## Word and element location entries
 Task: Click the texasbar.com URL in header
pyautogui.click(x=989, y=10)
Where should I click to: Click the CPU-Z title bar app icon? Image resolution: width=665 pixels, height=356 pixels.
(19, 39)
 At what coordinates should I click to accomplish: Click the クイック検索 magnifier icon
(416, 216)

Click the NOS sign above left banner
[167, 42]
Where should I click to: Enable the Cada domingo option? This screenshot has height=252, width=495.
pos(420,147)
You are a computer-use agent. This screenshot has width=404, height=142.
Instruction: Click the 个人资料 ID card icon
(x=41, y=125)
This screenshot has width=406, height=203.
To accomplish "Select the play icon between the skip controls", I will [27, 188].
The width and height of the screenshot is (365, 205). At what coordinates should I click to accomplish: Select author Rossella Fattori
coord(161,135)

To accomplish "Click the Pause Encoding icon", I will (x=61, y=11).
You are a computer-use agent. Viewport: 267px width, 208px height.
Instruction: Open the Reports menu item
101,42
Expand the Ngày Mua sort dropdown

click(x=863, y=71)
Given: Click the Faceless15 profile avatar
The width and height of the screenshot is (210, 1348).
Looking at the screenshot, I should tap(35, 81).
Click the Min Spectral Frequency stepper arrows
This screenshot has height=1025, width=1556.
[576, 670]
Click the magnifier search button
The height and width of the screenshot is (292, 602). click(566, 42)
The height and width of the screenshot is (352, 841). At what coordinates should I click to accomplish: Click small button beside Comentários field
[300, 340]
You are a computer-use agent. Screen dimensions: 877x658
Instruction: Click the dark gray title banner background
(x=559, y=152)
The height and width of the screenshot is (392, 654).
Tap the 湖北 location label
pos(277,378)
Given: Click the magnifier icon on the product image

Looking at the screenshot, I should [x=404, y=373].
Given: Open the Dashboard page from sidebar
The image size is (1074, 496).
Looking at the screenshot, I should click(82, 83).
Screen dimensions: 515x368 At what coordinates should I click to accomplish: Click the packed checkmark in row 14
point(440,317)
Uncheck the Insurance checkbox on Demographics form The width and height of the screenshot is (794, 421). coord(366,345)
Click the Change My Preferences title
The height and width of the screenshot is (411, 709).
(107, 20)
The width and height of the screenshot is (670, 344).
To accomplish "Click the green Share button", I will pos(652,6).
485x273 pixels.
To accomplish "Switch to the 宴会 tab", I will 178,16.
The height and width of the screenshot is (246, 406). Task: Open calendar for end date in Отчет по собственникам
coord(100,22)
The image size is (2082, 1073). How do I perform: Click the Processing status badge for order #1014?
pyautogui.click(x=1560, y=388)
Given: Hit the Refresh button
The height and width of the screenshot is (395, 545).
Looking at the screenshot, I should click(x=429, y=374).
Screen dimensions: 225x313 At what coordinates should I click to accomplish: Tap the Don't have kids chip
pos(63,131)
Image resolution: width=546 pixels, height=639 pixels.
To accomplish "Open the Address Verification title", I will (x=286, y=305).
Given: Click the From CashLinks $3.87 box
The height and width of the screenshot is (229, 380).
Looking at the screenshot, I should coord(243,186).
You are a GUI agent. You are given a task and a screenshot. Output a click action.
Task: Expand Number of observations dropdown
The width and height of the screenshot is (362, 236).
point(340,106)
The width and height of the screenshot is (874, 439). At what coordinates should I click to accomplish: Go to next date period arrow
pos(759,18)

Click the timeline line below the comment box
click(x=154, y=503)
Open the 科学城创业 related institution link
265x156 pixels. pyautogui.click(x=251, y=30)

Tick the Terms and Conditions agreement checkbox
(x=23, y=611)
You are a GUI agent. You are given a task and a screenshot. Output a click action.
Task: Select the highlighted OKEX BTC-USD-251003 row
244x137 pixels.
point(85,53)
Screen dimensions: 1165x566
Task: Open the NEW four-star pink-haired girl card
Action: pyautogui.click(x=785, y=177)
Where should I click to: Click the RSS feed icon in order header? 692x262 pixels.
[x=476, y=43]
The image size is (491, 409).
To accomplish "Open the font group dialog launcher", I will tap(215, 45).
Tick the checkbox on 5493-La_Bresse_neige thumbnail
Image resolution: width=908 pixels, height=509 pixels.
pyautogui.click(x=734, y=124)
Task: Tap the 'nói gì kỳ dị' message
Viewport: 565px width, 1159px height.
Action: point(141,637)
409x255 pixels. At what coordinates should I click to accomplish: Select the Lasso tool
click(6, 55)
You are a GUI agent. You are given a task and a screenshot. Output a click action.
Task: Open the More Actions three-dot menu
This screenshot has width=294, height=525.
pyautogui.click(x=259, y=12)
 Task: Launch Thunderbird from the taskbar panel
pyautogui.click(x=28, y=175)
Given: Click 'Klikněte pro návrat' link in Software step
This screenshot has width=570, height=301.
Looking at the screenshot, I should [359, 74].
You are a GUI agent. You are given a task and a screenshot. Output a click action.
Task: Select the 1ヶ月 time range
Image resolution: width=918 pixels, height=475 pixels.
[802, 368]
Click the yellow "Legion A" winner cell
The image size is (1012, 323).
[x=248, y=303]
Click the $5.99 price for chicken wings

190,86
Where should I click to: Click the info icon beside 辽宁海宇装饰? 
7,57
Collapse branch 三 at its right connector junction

## Stated goal
Put all of the entries above into a JSON list of strings, one string per line, with blank lines omitted.

## Correct result
[
  " Task: Click the texasbar.com URL in header",
  "pyautogui.click(x=989, y=10)",
  "Where should I click to: Click the CPU-Z title bar app icon? Image resolution: width=665 pixels, height=356 pixels.",
  "(19, 39)",
  " At what coordinates should I click to accomplish: Click the クイック検索 magnifier icon",
  "(416, 216)",
  "Click the NOS sign above left banner",
  "[167, 42]",
  "Where should I click to: Enable the Cada domingo option? This screenshot has height=252, width=495.",
  "pos(420,147)",
  "You are a computer-use agent. This screenshot has width=404, height=142.",
  "Instruction: Click the 个人资料 ID card icon",
  "(x=41, y=125)",
  "This screenshot has width=406, height=203.",
  "To accomplish \"Select the play icon between the skip controls\", I will [27, 188].",
  "The width and height of the screenshot is (365, 205). At what coordinates should I click to accomplish: Select author Rossella Fattori",
  "coord(161,135)",
  "To accomplish \"Click the Pause Encoding icon\", I will (x=61, y=11).",
  "You are a computer-use agent. Viewport: 267px width, 208px height.",
  "Instruction: Open the Reports menu item",
  "101,42",
  "Expand the Ngày Mua sort dropdown",
  "click(x=863, y=71)",
  "Given: Click the Faceless15 profile avatar",
  "The width and height of the screenshot is (210, 1348).",
  "Looking at the screenshot, I should tap(35, 81).",
  "Click the Min Spectral Frequency stepper arrows",
  "This screenshot has height=1025, width=1556.",
  "[576, 670]",
  "Click the magnifier search button",
  "The height and width of the screenshot is (292, 602). click(566, 42)",
  "The height and width of the screenshot is (352, 841). At what coordinates should I click to accomplish: Click small button beside Comentários field",
  "[300, 340]",
  "You are a computer-use agent. Screen dimensions: 877x658",
  "Instruction: Click the dark gray title banner background",
  "(x=559, y=152)",
  "The height and width of the screenshot is (392, 654).",
  "Tap the 湖北 location label",
  "pos(277,378)",
  "Given: Click the magnifier icon on the product image",
  "Looking at the screenshot, I should [x=404, y=373].",
  "Given: Open the Dashboard page from sidebar",
  "The image size is (1074, 496).",
  "Looking at the screenshot, I should click(82, 83).",
  "Screen dimensions: 515x368 At what coordinates should I click to accomplish: Click the packed checkmark in row 14",
  "point(440,317)",
  "Uncheck the Insurance checkbox on Demographics form The width and height of the screenshot is (794, 421). coord(366,345)",
  "Click the Change My Preferences title",
  "The height and width of the screenshot is (411, 709).",
  "(107, 20)",
  "The width and height of the screenshot is (670, 344).",
  "To accomplish \"Click the green Share button\", I will pos(652,6).",
  "485x273 pixels.",
  "To accomplish \"Switch to the 宴会 tab\", I will 178,16.",
  "The height and width of the screenshot is (246, 406). Task: Open calendar for end date in Отчет по собственникам",
  "coord(100,22)",
  "The image size is (2082, 1073). How do I perform: Click the Processing status badge for order #1014?",
  "pyautogui.click(x=1560, y=388)",
  "Given: Hit the Refresh button",
  "The height and width of the screenshot is (395, 545).",
  "Looking at the screenshot, I should click(x=429, y=374).",
  "Screen dimensions: 225x313 At what coordinates should I click to accomplish: Tap the Don't have kids chip",
  "pos(63,131)",
  "Image resolution: width=546 pixels, height=639 pixels.",
  "To accomplish \"Open the Address Verification title\", I will (x=286, y=305).",
  "Given: Click the From CashLinks $3.87 box",
  "The height and width of the screenshot is (229, 380).",
  "Looking at the screenshot, I should coord(243,186).",
  "You are a GUI agent. You are given a task and a screenshot. Output a click action.",
  "Task: Expand Number of observations dropdown",
  "The width and height of the screenshot is (362, 236).",
  "point(340,106)",
  "The width and height of the screenshot is (874, 439). At what coordinates should I click to accomplish: Go to next date period arrow",
  "pos(759,18)",
  "Click the timeline line below the comment box",
  "click(x=154, y=503)",
  "Open the 科学城创业 related institution link",
  "265x156 pixels. pyautogui.click(x=251, y=30)",
  "Tick the Terms and Conditions agreement checkbox",
  "(x=23, y=611)",
  "You are a GUI agent. You are given a task and a screenshot. Output a click action.",
  "Task: Select the highlighted OKEX BTC-USD-251003 row",
  "244x137 pixels.",
  "point(85,53)",
  "Screen dimensions: 1165x566",
  "Task: Open the NEW four-star pink-haired girl card",
  "Action: pyautogui.click(x=785, y=177)",
  "Where should I click to: Click the RSS feed icon in order header? 692x262 pixels.",
  "[x=476, y=43]",
  "The image size is (491, 409).",
  "To accomplish \"Open the font group dialog launcher\", I will tap(215, 45).",
  "Tick the checkbox on 5493-La_Bresse_neige thumbnail",
  "Image resolution: width=908 pixels, height=509 pixels.",
  "pyautogui.click(x=734, y=124)",
  "Task: Tap the 'nói gì kỳ dị' message",
  "Viewport: 565px width, 1159px height.",
  "Action: point(141,637)",
  "409x255 pixels. At what coordinates should I click to accomplish: Select the Lasso tool",
  "click(6, 55)",
  "You are a GUI agent. You are given a task and a screenshot. Output a click action.",
  "Task: Open the More Actions three-dot menu",
  "This screenshot has width=294, height=525.",
  "pyautogui.click(x=259, y=12)",
  " Task: Launch Thunderbird from the taskbar panel",
  "pyautogui.click(x=28, y=175)",
  "Given: Click 'Klikněte pro návrat' link in Software step",
  "This screenshot has width=570, height=301.",
  "Looking at the screenshot, I should [359, 74].",
  "You are a GUI agent. You are given a task and a screenshot. Output a click action.",
  "Task: Select the 1ヶ月 time range",
  "Image resolution: width=918 pixels, height=475 pixels.",
  "[802, 368]",
  "Click the yellow \"Legion A\" winner cell",
  "The image size is (1012, 323).",
  "[x=248, y=303]",
  "Click the $5.99 price for chicken wings",
  "190,86",
  "Where should I click to: Click the info icon beside 辽宁海宇装饰? ",
  "7,57",
  "Collapse branch 三 at its right connector junction"
]